Muriel Edjo |Mercredi, 14 Juillet 2010|Le Jour|
Un atelier sectoriel s’est ouvert lundi dernier pour élaborer des stratégies de lutte.
Des directeurs de formations hospitalières du Cameroun, des membres de la société civile et des membres du projet «Changer d’habitudes, s’opposer à la corruption» (Choc), ont dressé l’état des lieux de la corruption dans le domaine de la santé publique au Cameroun.
L’objectif : assainir le milieu sanitaire pour un meilleur accès des malades aux soins. Réunis à l’hôtel mont Fébé à Yaoundé lundi et mardi derniers, les participants ont listé les types de corruption les plus pratiqués dans ce domaine. L’extorsion d’argent par la vente parallèle de médicaments aux patients par les infirmiers apparaît comme la plus fréquente. Le corps des infirmiers est désigné comme le plus actif. Cependant, les médecins aussi se livrent à la corruption. Les frais demandés aux patients par exemple pour acquérir le petit matériel pour les soins sont une autre forme de corruption.

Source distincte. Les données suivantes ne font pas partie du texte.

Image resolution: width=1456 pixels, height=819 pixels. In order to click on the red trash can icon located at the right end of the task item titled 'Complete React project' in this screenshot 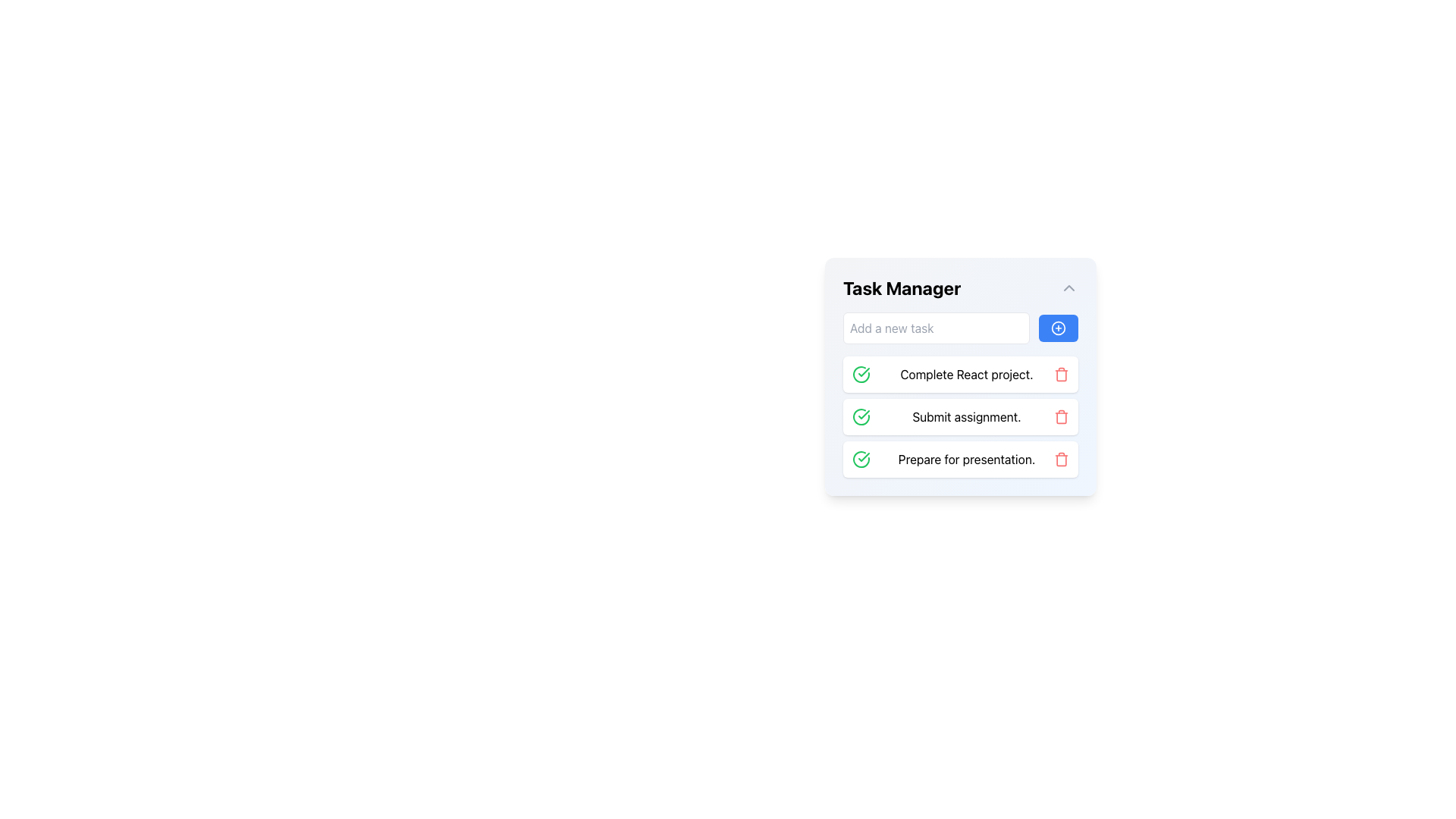, I will do `click(1061, 374)`.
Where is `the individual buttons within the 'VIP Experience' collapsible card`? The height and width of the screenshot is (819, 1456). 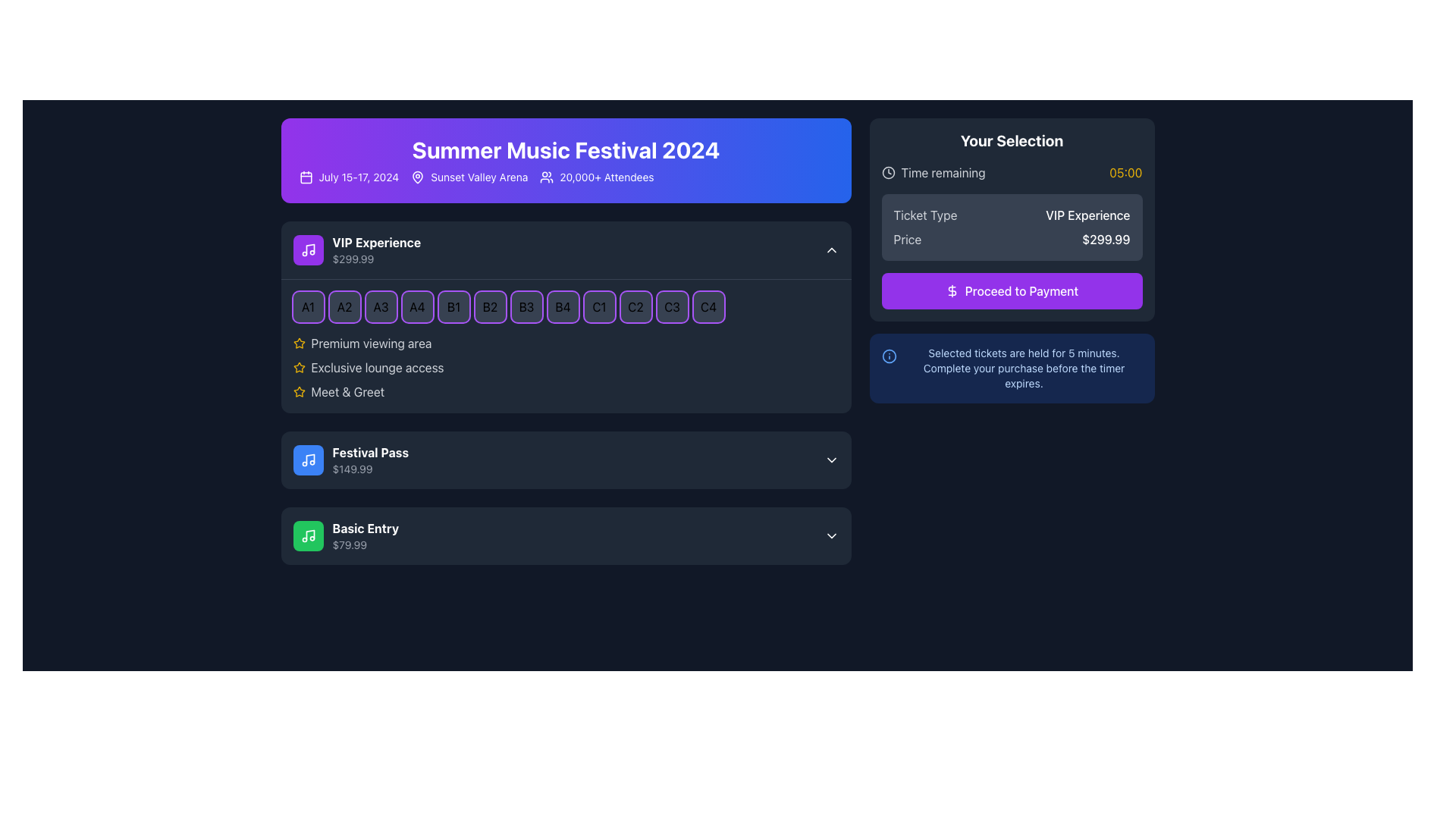 the individual buttons within the 'VIP Experience' collapsible card is located at coordinates (565, 346).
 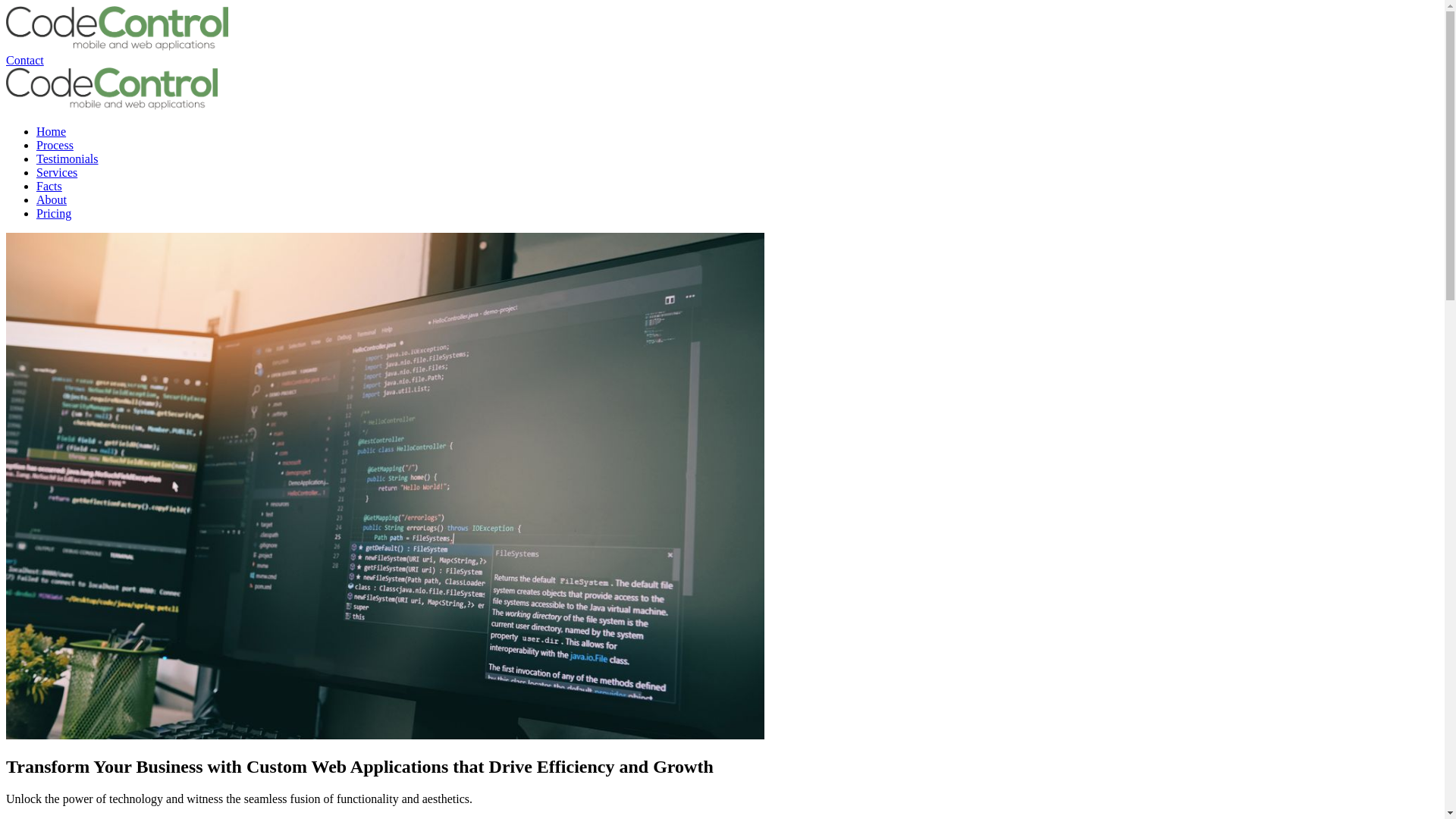 I want to click on 'Process', so click(x=55, y=145).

Toutes ces pratiques, les participants sont décidés à les faire disparaître du domaine de la santé. Pour cela, ils ont proposé des sanctions à l’encontre des personnes qui seraient reconnues comme corrompues ou corrupteurs. Pour le personnel sanitaire, la comparution devant le conseil de l’ordre a été choisie. Elle n’exclut pas une comparution devant le tribunal parce que la corruption est punie par la loi. Les travaux se sont déroulés en groupes thématiques et ont porté sur cinq sous-secteurs : hôpitaux, médecine traditionnelle et médecine préventive, pharmacie, santé vétérinaire, gestion des ressources humaines, financières et matérielles dans le secteur de la santé. Ils ont été dirigés par Mamy Raboanarijoana, le coordonateur du projet Choc, par ailleurs conseiller technique de la Conac. L’atelier sectoriel sur la santé a coïncidé avec le lancement du séminaire national d’appui à l’élaboration de la stratégie nationale de lutte contre la corruption (Snlcc).
Organisé par la Commission nationale anti-corruption (Conac) et le projet Choc, il comprend une série d’atelier se déroulera pendant 2 mois sur toute l’étendue du territoire. Après la santé, l’attention sera portée sur le secteur de l’environnement et des forêts. Il est à noter que le présent séminaire découle des travaux de la 3ème session du Comité de pilotage du projet Choc, le 16 juin dernier. Les différentes stratégies sectorielles de lutte obtenue constitueront les axes de la Stratégie nationale de lutte contre la corruption (Snlcc).